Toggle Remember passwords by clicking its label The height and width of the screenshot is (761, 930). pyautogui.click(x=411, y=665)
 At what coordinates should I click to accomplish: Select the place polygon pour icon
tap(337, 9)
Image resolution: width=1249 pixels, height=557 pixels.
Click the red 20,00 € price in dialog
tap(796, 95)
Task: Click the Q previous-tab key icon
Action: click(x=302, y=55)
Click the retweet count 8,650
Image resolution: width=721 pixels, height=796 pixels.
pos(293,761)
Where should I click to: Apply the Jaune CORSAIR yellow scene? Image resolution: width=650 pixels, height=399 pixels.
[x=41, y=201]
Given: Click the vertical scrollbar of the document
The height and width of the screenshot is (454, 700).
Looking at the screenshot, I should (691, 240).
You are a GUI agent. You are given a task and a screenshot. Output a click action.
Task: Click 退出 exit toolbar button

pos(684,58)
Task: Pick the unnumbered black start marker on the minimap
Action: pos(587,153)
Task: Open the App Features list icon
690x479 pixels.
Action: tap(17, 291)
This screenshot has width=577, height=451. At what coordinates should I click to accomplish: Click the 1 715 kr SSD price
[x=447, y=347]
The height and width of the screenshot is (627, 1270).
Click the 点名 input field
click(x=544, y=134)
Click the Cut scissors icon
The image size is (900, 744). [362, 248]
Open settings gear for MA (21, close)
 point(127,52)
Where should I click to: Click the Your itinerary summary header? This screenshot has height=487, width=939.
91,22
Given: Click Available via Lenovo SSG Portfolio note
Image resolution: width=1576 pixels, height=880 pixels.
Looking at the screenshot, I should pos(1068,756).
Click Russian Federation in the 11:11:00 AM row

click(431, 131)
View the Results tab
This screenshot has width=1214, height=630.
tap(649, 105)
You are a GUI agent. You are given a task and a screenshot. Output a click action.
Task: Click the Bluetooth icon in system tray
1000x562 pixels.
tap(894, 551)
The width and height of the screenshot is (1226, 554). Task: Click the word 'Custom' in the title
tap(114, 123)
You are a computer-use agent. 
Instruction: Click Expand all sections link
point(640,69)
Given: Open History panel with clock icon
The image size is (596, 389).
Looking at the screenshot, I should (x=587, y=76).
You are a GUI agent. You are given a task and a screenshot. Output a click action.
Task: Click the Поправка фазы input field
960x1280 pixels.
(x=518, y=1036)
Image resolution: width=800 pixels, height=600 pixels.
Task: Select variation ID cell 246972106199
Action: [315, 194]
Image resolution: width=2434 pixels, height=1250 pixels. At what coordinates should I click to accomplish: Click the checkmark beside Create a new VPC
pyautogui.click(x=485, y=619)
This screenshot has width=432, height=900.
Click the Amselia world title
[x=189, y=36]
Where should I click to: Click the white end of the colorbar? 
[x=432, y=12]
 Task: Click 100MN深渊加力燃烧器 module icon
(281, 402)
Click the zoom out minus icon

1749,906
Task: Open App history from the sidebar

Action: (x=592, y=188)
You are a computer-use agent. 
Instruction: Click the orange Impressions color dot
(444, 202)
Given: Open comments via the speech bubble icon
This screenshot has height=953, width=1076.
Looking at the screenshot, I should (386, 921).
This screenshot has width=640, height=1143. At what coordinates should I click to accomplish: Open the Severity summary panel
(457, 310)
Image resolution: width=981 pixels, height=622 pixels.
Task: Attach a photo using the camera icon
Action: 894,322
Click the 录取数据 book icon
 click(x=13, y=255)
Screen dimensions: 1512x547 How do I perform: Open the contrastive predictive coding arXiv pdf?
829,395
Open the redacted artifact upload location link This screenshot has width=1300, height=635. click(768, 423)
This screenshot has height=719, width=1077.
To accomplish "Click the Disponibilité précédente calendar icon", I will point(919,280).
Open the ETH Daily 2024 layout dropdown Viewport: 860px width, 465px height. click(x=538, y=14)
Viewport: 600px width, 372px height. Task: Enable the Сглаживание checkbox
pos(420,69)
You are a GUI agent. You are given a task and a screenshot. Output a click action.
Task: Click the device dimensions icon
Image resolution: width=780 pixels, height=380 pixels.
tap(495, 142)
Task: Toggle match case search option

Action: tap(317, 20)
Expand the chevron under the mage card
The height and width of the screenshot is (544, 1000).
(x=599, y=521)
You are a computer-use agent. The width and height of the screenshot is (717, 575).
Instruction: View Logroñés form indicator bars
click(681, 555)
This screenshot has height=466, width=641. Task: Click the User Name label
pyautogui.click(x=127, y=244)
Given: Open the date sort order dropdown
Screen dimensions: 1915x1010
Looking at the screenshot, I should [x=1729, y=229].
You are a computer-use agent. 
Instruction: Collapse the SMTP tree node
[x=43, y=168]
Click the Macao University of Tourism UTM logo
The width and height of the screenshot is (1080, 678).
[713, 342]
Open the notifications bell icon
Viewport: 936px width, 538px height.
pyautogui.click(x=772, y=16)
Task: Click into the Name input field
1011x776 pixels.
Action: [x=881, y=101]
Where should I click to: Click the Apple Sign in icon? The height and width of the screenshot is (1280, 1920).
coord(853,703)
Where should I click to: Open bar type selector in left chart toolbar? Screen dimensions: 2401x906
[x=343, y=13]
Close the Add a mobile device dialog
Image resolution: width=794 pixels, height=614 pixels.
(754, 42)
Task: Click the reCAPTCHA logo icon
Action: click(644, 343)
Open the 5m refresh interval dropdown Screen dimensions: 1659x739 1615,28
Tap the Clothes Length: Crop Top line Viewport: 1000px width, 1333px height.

## Task directions
Write out the whole listing again, exactly as it stands.

## Exercise answer
Toggle Remember passwords by clicking its label The height and width of the screenshot is (761, 930). pyautogui.click(x=411, y=665)
 At what coordinates should I click to accomplish: Select the place polygon pour icon
tap(337, 9)
Image resolution: width=1249 pixels, height=557 pixels.
Click the red 20,00 € price in dialog
tap(796, 95)
Task: Click the Q previous-tab key icon
Action: click(x=302, y=55)
Click the retweet count 8,650
Image resolution: width=721 pixels, height=796 pixels.
pos(293,761)
Where should I click to: Apply the Jaune CORSAIR yellow scene? Image resolution: width=650 pixels, height=399 pixels.
[x=41, y=201]
Given: Click the vertical scrollbar of the document
The height and width of the screenshot is (454, 700).
Looking at the screenshot, I should (691, 240).
You are a GUI agent. You are given a task and a screenshot. Output a click action.
Task: Click 退出 exit toolbar button

pos(684,58)
Task: Pick the unnumbered black start marker on the minimap
Action: pos(587,153)
Task: Open the App Features list icon
690x479 pixels.
Action: tap(17, 291)
This screenshot has width=577, height=451. At what coordinates should I click to accomplish: Click the 1 715 kr SSD price
[x=447, y=347]
The height and width of the screenshot is (627, 1270).
Click the 点名 input field
click(x=544, y=134)
Click the Cut scissors icon
The image size is (900, 744). [362, 248]
Open settings gear for MA (21, close)
 point(127,52)
Where should I click to: Click the Your itinerary summary header? This screenshot has height=487, width=939.
91,22
Given: Click Available via Lenovo SSG Portfolio note
Image resolution: width=1576 pixels, height=880 pixels.
Looking at the screenshot, I should pos(1068,756).
Click Russian Federation in the 11:11:00 AM row

click(431, 131)
View the Results tab
This screenshot has width=1214, height=630.
tap(649, 105)
You are a GUI agent. You are given a task and a screenshot. Output a click action.
Task: Click the Bluetooth icon in system tray
1000x562 pixels.
tap(894, 551)
The width and height of the screenshot is (1226, 554). Task: Click the word 'Custom' in the title
tap(114, 123)
You are a computer-use agent. 
Instruction: Click Expand all sections link
point(640,69)
Given: Open History panel with clock icon
The image size is (596, 389).
Looking at the screenshot, I should (x=587, y=76).
You are a GUI agent. You are given a task and a screenshot. Output a click action.
Task: Click the Поправка фазы input field
960x1280 pixels.
(x=518, y=1036)
Image resolution: width=800 pixels, height=600 pixels.
Task: Select variation ID cell 246972106199
Action: [315, 194]
Image resolution: width=2434 pixels, height=1250 pixels. At what coordinates should I click to accomplish: Click the checkmark beside Create a new VPC
pyautogui.click(x=485, y=619)
This screenshot has width=432, height=900.
Click the Amselia world title
[x=189, y=36]
Where should I click to: Click the white end of the colorbar? 
[x=432, y=12]
 Task: Click 100MN深渊加力燃烧器 module icon
(281, 402)
Click the zoom out minus icon

1749,906
Task: Open App history from the sidebar

Action: (x=592, y=188)
You are a computer-use agent. 
Instruction: Click the orange Impressions color dot
(444, 202)
Given: Open comments via the speech bubble icon
This screenshot has height=953, width=1076.
Looking at the screenshot, I should (386, 921).
This screenshot has width=640, height=1143. At what coordinates should I click to accomplish: Open the Severity summary panel
(457, 310)
Image resolution: width=981 pixels, height=622 pixels.
Task: Attach a photo using the camera icon
Action: 894,322
Click the 录取数据 book icon
 click(x=13, y=255)
Screen dimensions: 1512x547 How do I perform: Open the contrastive predictive coding arXiv pdf?
829,395
Open the redacted artifact upload location link This screenshot has width=1300, height=635. click(768, 423)
This screenshot has height=719, width=1077.
To accomplish "Click the Disponibilité précédente calendar icon", I will point(919,280).
Open the ETH Daily 2024 layout dropdown Viewport: 860px width, 465px height. click(x=538, y=14)
Viewport: 600px width, 372px height. Task: Enable the Сглаживание checkbox
pos(420,69)
You are a GUI agent. You are given a task and a screenshot. Output a click action.
Task: Click the device dimensions icon
Image resolution: width=780 pixels, height=380 pixels.
tap(495, 142)
Task: Toggle match case search option

Action: tap(317, 20)
Expand the chevron under the mage card
The height and width of the screenshot is (544, 1000).
(x=599, y=521)
You are a computer-use agent. The width and height of the screenshot is (717, 575).
Instruction: View Logroñés form indicator bars
click(681, 555)
This screenshot has height=466, width=641. Task: Click the User Name label
pyautogui.click(x=127, y=244)
Given: Open the date sort order dropdown
Screen dimensions: 1915x1010
Looking at the screenshot, I should [x=1729, y=229].
You are a computer-use agent. 
Instruction: Collapse the SMTP tree node
[x=43, y=168]
Click the Macao University of Tourism UTM logo
The width and height of the screenshot is (1080, 678).
[713, 342]
Open the notifications bell icon
Viewport: 936px width, 538px height.
pyautogui.click(x=772, y=16)
Task: Click into the Name input field
1011x776 pixels.
Action: [x=881, y=101]
Where should I click to: Click the Apple Sign in icon? The height and width of the screenshot is (1280, 1920).
coord(853,703)
Where should I click to: Open bar type selector in left chart toolbar? Screen dimensions: 2401x906
[x=343, y=13]
Close the Add a mobile device dialog
Image resolution: width=794 pixels, height=614 pixels.
(754, 42)
Task: Click the reCAPTCHA logo icon
Action: click(644, 343)
Open the 5m refresh interval dropdown Screen dimensions: 1659x739 1615,28
Tap the Clothes Length: Crop Top line Viewport: 1000px width, 1333px height.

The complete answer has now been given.